§ Dados do exercício:
<<<<

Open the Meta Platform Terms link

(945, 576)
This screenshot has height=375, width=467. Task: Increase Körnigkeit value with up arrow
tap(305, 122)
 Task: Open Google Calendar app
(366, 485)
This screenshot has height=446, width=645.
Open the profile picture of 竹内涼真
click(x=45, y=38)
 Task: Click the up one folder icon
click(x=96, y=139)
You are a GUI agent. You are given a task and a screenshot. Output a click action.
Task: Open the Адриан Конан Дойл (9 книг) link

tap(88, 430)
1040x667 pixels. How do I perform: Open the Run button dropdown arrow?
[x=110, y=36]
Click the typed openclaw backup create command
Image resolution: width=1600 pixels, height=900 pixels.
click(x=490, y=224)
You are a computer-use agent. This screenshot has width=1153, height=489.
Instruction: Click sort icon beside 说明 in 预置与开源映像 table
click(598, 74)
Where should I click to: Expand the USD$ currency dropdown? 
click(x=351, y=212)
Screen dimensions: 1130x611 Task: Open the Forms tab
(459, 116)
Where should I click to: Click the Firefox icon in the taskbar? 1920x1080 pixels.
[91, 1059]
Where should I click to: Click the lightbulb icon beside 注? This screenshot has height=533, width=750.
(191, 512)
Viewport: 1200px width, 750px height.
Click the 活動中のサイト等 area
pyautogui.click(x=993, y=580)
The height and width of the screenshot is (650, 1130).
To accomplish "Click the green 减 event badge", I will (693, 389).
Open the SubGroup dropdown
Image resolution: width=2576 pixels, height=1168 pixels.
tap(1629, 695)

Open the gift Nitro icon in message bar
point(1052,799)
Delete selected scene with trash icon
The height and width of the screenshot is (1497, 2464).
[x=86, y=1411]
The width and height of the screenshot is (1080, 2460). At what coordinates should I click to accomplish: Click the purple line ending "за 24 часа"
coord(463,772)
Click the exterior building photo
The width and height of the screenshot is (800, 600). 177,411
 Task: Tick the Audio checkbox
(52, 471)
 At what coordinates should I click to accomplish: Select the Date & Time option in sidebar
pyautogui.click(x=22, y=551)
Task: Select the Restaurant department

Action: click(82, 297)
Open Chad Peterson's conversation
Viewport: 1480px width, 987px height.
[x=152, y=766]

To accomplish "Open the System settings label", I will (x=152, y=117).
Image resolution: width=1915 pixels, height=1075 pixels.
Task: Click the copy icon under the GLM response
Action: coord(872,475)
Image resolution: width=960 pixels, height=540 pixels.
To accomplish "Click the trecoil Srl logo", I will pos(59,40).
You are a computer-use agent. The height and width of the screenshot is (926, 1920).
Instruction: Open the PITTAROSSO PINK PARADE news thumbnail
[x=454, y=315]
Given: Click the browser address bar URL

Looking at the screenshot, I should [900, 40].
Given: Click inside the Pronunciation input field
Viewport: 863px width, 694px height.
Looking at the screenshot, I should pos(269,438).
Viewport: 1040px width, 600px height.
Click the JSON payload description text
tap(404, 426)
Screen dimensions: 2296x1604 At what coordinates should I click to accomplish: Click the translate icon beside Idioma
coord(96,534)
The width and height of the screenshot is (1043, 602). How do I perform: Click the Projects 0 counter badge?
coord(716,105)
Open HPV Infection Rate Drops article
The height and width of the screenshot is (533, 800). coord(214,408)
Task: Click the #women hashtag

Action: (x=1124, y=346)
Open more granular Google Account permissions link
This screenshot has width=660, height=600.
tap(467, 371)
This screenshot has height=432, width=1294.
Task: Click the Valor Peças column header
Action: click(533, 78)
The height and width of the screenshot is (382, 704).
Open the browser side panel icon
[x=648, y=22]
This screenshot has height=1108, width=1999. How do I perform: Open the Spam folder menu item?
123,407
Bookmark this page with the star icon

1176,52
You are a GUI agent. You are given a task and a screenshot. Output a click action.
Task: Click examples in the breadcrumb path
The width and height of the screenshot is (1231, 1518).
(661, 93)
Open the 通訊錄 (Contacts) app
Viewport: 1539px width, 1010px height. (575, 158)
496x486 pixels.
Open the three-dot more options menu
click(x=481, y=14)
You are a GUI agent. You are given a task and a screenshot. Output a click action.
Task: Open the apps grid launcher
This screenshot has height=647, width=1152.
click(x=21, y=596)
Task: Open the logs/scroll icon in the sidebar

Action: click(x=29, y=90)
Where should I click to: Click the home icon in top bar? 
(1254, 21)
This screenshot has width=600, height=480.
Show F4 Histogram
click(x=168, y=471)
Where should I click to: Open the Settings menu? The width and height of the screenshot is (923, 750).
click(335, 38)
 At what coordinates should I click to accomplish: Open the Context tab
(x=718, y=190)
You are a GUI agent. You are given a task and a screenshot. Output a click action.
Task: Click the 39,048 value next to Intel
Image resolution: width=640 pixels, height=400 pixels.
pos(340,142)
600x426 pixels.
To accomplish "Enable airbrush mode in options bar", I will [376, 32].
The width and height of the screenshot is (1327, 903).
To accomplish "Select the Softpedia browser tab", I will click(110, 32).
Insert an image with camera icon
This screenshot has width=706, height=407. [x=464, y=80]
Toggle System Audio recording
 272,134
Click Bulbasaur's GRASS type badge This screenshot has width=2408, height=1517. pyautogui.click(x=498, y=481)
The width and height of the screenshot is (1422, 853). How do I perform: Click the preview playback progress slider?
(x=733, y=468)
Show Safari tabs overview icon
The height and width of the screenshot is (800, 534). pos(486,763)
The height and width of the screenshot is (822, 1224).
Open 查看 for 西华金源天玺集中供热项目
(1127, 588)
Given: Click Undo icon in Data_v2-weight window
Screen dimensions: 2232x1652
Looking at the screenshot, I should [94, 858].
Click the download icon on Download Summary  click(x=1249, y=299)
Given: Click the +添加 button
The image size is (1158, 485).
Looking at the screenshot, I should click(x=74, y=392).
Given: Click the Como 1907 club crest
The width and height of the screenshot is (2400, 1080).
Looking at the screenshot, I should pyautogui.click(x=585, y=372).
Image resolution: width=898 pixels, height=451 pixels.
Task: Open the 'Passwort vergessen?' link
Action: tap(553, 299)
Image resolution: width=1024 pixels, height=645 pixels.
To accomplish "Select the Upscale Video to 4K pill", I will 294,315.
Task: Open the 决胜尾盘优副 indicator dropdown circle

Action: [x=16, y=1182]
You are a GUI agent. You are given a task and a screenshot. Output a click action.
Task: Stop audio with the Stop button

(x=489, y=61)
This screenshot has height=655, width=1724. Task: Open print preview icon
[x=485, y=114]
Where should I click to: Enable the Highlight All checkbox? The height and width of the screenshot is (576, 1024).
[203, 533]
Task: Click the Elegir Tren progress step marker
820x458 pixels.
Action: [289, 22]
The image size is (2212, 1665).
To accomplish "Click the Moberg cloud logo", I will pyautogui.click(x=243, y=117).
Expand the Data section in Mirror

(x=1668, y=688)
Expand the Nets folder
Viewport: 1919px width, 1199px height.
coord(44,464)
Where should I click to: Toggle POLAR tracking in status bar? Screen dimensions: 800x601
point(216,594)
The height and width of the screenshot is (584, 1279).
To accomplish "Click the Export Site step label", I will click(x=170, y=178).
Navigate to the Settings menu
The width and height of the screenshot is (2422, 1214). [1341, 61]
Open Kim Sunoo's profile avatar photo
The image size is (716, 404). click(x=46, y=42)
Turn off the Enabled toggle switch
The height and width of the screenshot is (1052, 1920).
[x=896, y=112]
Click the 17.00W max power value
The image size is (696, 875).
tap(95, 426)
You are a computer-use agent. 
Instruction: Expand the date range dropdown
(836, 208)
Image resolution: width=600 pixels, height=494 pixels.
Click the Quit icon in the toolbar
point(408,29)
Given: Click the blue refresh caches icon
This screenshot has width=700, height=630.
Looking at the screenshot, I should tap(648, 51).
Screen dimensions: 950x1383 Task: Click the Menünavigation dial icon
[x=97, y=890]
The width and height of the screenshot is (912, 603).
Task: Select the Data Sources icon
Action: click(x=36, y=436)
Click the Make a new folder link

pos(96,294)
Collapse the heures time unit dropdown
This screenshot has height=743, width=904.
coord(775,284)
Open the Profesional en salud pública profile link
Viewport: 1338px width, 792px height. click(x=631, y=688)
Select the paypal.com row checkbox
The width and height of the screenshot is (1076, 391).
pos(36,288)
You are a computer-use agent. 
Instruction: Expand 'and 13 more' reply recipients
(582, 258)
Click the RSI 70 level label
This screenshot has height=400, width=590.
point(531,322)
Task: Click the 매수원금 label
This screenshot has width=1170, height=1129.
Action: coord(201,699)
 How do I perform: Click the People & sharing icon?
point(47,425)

>>>>

§ Trabalho a fazer: Reescreva as linhas entre a que contém "Click Bulbasaur's GRASS" e a que contém "[x=485, y=114]", inclusive, substituindo "Safari" por "Chrome" e mantendo todo o resto igual.

§ Resultado do exercício:
Click Bulbasaur's GRASS type badge This screenshot has width=2408, height=1517. pyautogui.click(x=498, y=481)
The width and height of the screenshot is (1422, 853). How do I perform: Click the preview playback progress slider?
(x=733, y=468)
Show Chrome tabs overview icon
The height and width of the screenshot is (800, 534). pos(486,763)
The height and width of the screenshot is (822, 1224).
Open 查看 for 西华金源天玺集中供热项目
(1127, 588)
Given: Click Undo icon in Data_v2-weight window
Screen dimensions: 2232x1652
Looking at the screenshot, I should [94, 858].
Click the download icon on Download Summary  click(x=1249, y=299)
Given: Click the +添加 button
The image size is (1158, 485).
Looking at the screenshot, I should click(x=74, y=392).
Given: Click the Como 1907 club crest
The width and height of the screenshot is (2400, 1080).
Looking at the screenshot, I should pyautogui.click(x=585, y=372).
Image resolution: width=898 pixels, height=451 pixels.
Task: Open the 'Passwort vergessen?' link
Action: tap(553, 299)
Image resolution: width=1024 pixels, height=645 pixels.
To accomplish "Select the Upscale Video to 4K pill", I will 294,315.
Task: Open the 决胜尾盘优副 indicator dropdown circle

Action: [x=16, y=1182]
You are a GUI agent. You are given a task and a screenshot. Output a click action.
Task: Stop audio with the Stop button

(x=489, y=61)
This screenshot has height=655, width=1724. Task: Open print preview icon
[x=485, y=114]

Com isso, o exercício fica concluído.